How Are You Doing in Vietnam? Audio and transcript of tapes recorded in May and June 1967. Reel-to-Reel audiotapes sent back and forth from U.S. Army Capt. Bill Graves to his family in Douglas during the Vietnam War landed in a box and were stored in a shed for more than 40 years before they were given to the Wyoming State Archives. The tapes are a living history—not only of the turbulence of the era, but also tell the tale of a family trying to stay connected ....even as they are separated by war. Graves later died when the reconnaissance plane he was piloting crashed in the jungle.
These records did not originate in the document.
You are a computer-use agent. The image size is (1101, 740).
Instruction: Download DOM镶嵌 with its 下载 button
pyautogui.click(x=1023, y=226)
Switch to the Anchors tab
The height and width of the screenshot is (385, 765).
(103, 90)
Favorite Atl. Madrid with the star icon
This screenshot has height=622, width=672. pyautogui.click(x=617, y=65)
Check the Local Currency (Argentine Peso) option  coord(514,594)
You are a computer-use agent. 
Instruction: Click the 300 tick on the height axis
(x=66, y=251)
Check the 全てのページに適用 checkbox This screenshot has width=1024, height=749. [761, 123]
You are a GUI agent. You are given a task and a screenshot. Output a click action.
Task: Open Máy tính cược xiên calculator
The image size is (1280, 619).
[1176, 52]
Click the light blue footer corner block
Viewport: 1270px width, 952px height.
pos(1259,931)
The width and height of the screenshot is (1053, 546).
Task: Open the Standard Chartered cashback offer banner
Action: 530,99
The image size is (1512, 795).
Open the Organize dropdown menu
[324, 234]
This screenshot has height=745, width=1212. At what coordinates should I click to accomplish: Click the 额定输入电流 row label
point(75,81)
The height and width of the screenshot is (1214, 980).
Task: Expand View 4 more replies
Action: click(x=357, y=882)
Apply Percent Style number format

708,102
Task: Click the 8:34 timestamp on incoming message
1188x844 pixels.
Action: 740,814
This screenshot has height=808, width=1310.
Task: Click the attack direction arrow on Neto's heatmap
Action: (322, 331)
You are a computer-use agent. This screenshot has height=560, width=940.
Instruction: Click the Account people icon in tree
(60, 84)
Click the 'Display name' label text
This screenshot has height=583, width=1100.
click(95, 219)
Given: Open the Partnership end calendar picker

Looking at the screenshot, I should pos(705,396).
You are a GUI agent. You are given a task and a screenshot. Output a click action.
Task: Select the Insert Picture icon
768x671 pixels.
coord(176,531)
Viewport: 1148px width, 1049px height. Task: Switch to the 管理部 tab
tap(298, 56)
Just posted this week are two items that remind us how shockingly dangerous it was 100 years ago for workers to mine coal in Wyoming and show what the state did to make mining safer. Wyoming remains the leading coal producer among the 50 states, but production has fallen more than 10 percent in recent years and the related fall in state revenues is pressuring our politics. In that context, it’s important to understand the sacrifices miners and their families made for coal, and how difficult it was to bring a culture of safety to the mines.
And continuing our coverage of the Black 14 incident, this month we offer transcribed oral histories with two of its central participants. Mel Hamilton was one of the 14 players kicked off the University of Wyoming football team in 1969 when the players wore black armbands to a meeting with Coach Lloyd Eaton to protest what they saw as racist policies of Brigham Young University. Hamilton went on to a long career as a coach and administrator in the Casper schools. Willie Black, a doctoral student in mathematics, was chancellor of UW’s Black Student Alliance at the time. In this 1993 interview Dr. Black shares his recollections of those events, and broader thoughts on race and politics in the United States and the world.